Hacking Organizations One Document at a Time With Metadata
Metadata is simply defined as data about data. In computer systems, this is used to correctly interpret files and store descriptive attributes. While not always visible, metadata provides far more information than content creators realize. Once a document and containing metadata is made public, it could unknowingly help an attacker infiltrate your organization.
As a penetration tester, I am often given a week to target a client’s public facing environment with the goal of breaching their internal network. This form of testing allows the client to evaluate the effectiveness of their defensive solutions, assess the security team’s response to simulated threat activity, and identify vulnerabilities for remediation. However, with only one week and zero preexisting knowledge, this can be a daunting task.
In comes metadata!
The first step in penetration testing, or any offensive security engagement, is reconnaissance. Learning how your target operates. This includes everything from the software they use to their user account naming convention. All of which can be leveraged in subsequent attacks.
Metadata is a go-to source for this information and is easily overlooked during a company’s publishing process. Once posted on their website, or another public forum, it is possible to download the file and extract critical information using utilities such as Phil Harvey’s ExifTool. This is a platform-independent application written in Perl that can be used to read, write, and edit meta information in a variety of file types.
Image depicting the types of information that can be extracted from metadata.
This process can be simplified even further with tools such as PyMeta, which uses search engine scraping to automatically find public documents released by an organization. Once found, it will download the files and create a neatly formatted report of the extracted metadata.

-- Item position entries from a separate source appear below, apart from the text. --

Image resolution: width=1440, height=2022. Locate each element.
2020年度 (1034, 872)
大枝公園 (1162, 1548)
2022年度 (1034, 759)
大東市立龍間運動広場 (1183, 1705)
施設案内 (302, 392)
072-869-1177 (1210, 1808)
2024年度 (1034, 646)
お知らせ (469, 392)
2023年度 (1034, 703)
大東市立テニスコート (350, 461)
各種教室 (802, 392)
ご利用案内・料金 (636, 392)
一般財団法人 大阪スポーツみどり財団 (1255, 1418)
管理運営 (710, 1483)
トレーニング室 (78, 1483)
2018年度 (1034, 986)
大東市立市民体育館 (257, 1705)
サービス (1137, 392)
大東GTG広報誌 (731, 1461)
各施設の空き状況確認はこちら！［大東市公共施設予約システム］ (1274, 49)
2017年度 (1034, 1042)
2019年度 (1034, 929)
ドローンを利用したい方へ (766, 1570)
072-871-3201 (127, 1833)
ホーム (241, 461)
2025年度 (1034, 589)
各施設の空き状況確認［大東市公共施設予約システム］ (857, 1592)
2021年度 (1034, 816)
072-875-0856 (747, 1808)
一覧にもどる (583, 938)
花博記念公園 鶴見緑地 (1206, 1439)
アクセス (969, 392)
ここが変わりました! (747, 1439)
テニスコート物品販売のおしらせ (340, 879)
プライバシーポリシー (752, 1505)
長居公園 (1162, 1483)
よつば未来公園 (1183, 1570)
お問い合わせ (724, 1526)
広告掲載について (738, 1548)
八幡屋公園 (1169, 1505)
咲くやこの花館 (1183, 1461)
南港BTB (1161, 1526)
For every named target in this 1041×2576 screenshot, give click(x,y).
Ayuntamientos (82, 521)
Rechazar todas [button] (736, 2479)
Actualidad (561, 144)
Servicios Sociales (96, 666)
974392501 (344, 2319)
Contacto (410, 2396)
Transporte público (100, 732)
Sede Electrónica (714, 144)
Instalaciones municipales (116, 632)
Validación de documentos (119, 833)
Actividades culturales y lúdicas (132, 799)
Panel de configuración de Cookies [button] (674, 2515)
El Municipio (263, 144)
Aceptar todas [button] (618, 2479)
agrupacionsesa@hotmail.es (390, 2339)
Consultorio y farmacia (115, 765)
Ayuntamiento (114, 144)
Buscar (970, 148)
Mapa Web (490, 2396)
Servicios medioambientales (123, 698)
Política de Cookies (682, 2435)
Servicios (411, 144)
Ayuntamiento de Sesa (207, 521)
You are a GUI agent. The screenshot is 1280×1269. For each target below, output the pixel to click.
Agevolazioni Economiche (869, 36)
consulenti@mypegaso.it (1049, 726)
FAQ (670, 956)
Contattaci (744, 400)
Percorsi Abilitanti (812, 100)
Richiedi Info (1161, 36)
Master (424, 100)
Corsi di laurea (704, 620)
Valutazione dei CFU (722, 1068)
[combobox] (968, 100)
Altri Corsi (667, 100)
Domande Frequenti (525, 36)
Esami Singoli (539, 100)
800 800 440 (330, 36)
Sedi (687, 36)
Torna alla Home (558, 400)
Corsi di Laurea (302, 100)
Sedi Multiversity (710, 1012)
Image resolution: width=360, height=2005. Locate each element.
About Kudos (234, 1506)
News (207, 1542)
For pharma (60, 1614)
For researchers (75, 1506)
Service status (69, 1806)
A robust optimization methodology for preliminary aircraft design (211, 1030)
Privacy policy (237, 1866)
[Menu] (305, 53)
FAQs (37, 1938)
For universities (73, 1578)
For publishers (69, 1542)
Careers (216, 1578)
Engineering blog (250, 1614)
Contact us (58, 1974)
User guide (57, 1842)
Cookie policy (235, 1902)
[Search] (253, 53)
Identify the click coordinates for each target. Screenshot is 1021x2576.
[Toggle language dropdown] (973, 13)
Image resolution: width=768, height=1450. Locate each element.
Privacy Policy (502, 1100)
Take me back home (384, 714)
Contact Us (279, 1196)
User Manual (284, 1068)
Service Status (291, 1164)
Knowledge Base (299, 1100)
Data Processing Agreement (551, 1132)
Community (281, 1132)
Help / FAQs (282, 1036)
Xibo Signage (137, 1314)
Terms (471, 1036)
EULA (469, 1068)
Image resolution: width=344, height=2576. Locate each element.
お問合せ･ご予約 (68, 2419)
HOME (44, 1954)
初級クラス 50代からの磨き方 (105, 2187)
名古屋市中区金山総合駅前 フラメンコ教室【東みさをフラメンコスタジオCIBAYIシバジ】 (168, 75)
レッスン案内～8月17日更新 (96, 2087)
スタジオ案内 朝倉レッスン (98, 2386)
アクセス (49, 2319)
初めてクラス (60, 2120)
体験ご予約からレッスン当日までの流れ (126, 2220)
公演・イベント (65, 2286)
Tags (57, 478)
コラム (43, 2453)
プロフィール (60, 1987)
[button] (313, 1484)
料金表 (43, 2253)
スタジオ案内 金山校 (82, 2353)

Partial PyMeta report from a popular domain-wide bug bounty program.
Information such as user account naming conventions can be applied to generate a list of users for brute-forcing or social engineering style attacks. This data can also be used to make inferences about the environment or craft custom payloads based on the operating system(s), software, or application versions found.
What can we do about this?
Metadata can be removed in Microsoft Office through modifying the document properties and enabling personal information removal in the privacy settings.
Depending on the technologies employed by an organization, third party tools or plugins may exist to strip metadata during the upload process. Otherwise, this removal can also be done at the operating system level via File Explorer.
Wrapping it up
Using metadata to target organizations has been around for years. However, it remains an unrealized point of information for defenders that is still heavily leveraged by attackers today.